I have a '08 cummins with 40,000 miles. I have already - under warranty - had the particulate filter cleaned twice.

Spoke to a dodge service guy and he said why not just remove the particulate filter now that I am past my warranty. MN has no emmisions check and if done right I will not have to face the $700-800 cleaning again. He said it would not have any affect on any other warranty left on the truck - drive train...

Anyone out there know someone close to the Twin Cities that can do this work and not screw up my truck? Or has anyone out there done this already?

Thx
GMSNOW


----------



## justme- (Dec 28, 2004)

I know little about the DPF, but removing any emissions device or component is a violation of Federal law.,

Is there a scheduled maintenance item in the owner manual for cleaning the DPF? Did the mechanic have any comment about that frequency? I suspect they are like the CAT that was put in some of the earlier trucks- you're not supposed to idle the truck for any length of time because the low EGT causes carbon to build on the CAT and plugs it. They made a "test pipe" to replace the CAT so a mechanics could test if it was plugged and creating back pressure for the system....

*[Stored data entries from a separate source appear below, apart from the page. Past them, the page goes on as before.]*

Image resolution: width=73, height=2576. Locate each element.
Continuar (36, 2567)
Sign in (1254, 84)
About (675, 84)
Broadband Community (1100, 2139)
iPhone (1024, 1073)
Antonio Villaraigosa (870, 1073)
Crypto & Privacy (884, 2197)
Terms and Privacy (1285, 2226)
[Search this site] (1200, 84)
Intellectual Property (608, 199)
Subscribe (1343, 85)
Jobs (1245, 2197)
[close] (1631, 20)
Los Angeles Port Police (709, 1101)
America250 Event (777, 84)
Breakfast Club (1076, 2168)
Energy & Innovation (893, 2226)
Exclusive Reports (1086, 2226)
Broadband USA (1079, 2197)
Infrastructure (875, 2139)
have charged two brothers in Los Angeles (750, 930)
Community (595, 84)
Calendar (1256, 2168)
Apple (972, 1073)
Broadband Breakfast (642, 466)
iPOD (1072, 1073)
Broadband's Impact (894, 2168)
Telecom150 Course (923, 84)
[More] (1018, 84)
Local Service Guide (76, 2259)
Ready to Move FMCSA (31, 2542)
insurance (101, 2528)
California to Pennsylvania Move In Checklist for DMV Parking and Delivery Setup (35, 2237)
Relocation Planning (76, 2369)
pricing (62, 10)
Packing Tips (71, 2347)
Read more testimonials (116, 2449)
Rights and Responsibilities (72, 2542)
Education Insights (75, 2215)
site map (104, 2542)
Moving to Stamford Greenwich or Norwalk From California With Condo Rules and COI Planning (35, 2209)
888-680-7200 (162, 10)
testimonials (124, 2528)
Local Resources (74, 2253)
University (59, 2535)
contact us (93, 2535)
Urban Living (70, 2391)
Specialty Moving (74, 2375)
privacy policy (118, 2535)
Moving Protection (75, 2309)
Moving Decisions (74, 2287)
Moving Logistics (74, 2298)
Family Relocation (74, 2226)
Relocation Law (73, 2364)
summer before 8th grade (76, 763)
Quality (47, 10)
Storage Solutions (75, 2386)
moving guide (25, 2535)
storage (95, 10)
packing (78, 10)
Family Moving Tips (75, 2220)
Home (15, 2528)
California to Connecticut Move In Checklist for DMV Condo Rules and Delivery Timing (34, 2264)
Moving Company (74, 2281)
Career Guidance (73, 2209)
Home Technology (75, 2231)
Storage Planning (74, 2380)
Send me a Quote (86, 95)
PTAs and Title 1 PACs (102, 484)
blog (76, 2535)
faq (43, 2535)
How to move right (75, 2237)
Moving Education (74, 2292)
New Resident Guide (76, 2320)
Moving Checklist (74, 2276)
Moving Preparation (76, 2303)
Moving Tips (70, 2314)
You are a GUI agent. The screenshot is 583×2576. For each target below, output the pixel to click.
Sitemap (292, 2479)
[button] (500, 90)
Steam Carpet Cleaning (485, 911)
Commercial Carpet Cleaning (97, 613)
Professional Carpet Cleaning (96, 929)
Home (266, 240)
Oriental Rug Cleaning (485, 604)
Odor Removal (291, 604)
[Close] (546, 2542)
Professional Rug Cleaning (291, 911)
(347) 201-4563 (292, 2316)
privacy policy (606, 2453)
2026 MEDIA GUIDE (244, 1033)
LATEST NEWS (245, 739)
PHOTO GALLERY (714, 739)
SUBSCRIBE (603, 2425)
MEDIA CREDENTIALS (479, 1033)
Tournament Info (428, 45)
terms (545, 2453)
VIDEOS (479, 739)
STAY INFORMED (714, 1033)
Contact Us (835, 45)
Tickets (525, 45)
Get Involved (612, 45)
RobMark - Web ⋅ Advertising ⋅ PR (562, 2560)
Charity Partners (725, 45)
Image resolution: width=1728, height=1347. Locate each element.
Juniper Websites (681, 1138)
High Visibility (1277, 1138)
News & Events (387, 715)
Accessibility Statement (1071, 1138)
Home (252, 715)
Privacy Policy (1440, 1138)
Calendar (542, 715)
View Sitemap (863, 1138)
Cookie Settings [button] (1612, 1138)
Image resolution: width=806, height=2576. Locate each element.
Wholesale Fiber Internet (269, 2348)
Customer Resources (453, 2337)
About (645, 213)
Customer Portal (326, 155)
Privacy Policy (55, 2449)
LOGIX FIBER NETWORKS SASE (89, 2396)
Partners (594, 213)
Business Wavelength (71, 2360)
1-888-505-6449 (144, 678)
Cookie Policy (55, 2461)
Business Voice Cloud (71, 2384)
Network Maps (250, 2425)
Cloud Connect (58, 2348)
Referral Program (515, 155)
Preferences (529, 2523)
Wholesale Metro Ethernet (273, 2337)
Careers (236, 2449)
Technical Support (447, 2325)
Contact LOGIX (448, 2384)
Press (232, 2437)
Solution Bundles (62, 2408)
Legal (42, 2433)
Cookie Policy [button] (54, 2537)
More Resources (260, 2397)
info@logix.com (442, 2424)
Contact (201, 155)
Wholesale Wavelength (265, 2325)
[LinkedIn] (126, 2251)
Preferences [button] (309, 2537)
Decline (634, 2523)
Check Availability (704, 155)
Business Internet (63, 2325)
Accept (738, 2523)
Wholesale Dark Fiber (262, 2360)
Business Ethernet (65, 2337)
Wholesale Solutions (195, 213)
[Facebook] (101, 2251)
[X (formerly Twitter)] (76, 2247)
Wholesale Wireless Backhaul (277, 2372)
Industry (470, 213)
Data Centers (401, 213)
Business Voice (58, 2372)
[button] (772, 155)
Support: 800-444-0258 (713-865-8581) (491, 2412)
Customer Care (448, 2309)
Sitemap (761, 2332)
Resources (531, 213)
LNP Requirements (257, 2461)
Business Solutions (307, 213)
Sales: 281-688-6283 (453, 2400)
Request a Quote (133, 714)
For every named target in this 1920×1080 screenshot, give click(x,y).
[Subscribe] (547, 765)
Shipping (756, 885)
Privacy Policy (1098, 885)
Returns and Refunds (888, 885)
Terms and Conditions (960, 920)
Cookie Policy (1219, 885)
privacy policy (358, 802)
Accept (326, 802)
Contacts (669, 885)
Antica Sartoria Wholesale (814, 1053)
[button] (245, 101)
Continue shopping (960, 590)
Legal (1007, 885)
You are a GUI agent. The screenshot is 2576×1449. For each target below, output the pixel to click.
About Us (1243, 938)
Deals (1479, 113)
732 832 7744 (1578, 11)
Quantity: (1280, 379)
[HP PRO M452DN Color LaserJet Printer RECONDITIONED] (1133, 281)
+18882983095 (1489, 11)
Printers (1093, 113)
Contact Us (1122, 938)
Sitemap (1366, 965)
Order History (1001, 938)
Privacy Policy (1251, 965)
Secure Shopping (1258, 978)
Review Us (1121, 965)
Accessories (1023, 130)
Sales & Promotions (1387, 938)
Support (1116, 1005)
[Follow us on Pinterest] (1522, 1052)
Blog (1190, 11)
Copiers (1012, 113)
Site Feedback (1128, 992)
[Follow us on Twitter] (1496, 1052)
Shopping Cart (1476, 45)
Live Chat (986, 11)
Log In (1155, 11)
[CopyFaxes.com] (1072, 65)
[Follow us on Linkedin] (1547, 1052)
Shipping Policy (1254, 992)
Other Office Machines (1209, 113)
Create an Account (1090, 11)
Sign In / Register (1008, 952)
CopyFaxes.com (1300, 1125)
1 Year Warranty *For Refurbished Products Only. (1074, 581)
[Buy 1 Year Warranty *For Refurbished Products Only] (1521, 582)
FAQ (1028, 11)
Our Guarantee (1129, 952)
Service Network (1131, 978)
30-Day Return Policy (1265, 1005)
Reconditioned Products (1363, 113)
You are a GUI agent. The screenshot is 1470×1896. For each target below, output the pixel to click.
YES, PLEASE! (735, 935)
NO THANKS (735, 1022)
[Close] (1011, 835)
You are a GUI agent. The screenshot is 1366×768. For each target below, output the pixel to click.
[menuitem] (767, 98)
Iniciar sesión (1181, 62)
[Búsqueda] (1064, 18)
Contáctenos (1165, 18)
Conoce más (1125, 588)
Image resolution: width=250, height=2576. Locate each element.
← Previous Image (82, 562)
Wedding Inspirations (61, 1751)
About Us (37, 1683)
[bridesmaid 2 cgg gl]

Exactly what trucks were equipped with CATs is confusing as some trucks has an additional resonator (muffler) which looks almost identical. I believe it was based on year, but not completely sure- most inspection stations have no idea around here, but they do check for all components to be in place only one "muffler"" in the system gets a flag.


----------



## ProSeasons (Nov 30, 2000)

A lot of times I get under my truck with a Sawzall and stuff just falls off.....


----------



## BTRBLDR (Dec 23, 2009)

You can buy an exhaust system that does the dpf delete. Pretty simple diy install. Check out cumminsforum. Lots of info there for you to read up on. I did the dpf delete on my 08 duramax and wish I had done it from day one. Good luck and keep us posted on how you make out.Thumbs Up


----------



## plowin-fire (Jan 31, 2011)

You can get a delete kit for them. Or you can order an exhaust kit for an 06 dodge with 5.9 cummins and replace the whole setup and get rid of the DPF and sensors and all. It will fit in the newer models with the 6.7s You will need a good programmer that will fool the ECM so the check engine light doesnt come on. H & S performance makes some good programmers to fool the ECM and give plenty of power as well.


----------



## newhere (Oct 13, 2009)

I believe I saw someone on this site looking to buy a dpf for a dodge. Might want to look into it and defray the cost of new exhaust.


----------



## rob_cook2001 (Nov 15, 2008)

I have deleted the dpf's on 2 6.7's for friends. You don't need a shop to do it, Get you a dpf delete exhaust system (flo pro makes a nice unit for a great price) and the best I have found for programing is a smarty or smarty JR if your not looking for much power.
Call up Eric at Innovative diesel and he can get you what you need.
Robert
p.s. the last 6.7 I did was a 09 crewcab short box with a smarty JR. I talked to him last night and he said he is averaging a 2mpg increase across the board.


----------



## plowin-fire (Jan 31, 2011)

Smarty is an excellent programmer as well. The Smarty should make as much power as the H & S XRT


----------



## DaySpring Services (Feb 1, 2005)

I'm going to be deleting mine as well, just waiting for the programming for the '11 on the smarty jr. I'm also going to replace the muffler and give the truck a little character.


----------



## jbutch83 (Sep 30, 2002)

GMSNOW;1251965 said:


> I have a '08 cummins with 40,000 miles. I have already - under warranty - had the particulate filter cleaned twice.
> 
> Spoke to a dodge service guy and he said why not just remove the particulate filter now that I am past my warranty. MN has no emmisions check and if done right I will not have to face the $700-800 cleaning again. He said it would not have any affect on any other warranty left on the truck - drive train...
> 
> ...


You do realize that you have a 5 year 100k mile warranty on the motor, correct. You just pay a $100 deductable and that's it. I haven't even been charged the deductable yet by my local dealer and I am past the 3 year 36k warranty. If you paid to have it cleaned you got ripped off. I would like to do the delete to mine, but I have had a couple of issues and don't want to chance loosing what is left of my warranty, even though I am running an Edge programmer on mine. Service manager has yelled at me for it quietly, but mechanic doesn't care that it is on there.


----------



## GMSNOW (Aug 11, 2006)

jbutch,

I was told by the service guys at the dealer that the exhaust system is not part of the engine warranty coverage. The 2 times I have had the filter cleaned it was still under the 3yr/36M warranty and it did not cost me anything. But they said now it would be $700-$800 now that I am past the 3 yr warranty.

GMSNOW


----------



## NBI Lawn (Oct 15, 2007)

Your truck has a 3/36 but the Cummins engine itself should have a 5/100 on it. Removing the particulate would technically void that warranty I believe. If I were you I would delete it but keep it. If you do have any major issues with the engine put it back on. IMO it doesn't hurt anything not having it and the engine performers better but Cummins says you need it for whatever reason.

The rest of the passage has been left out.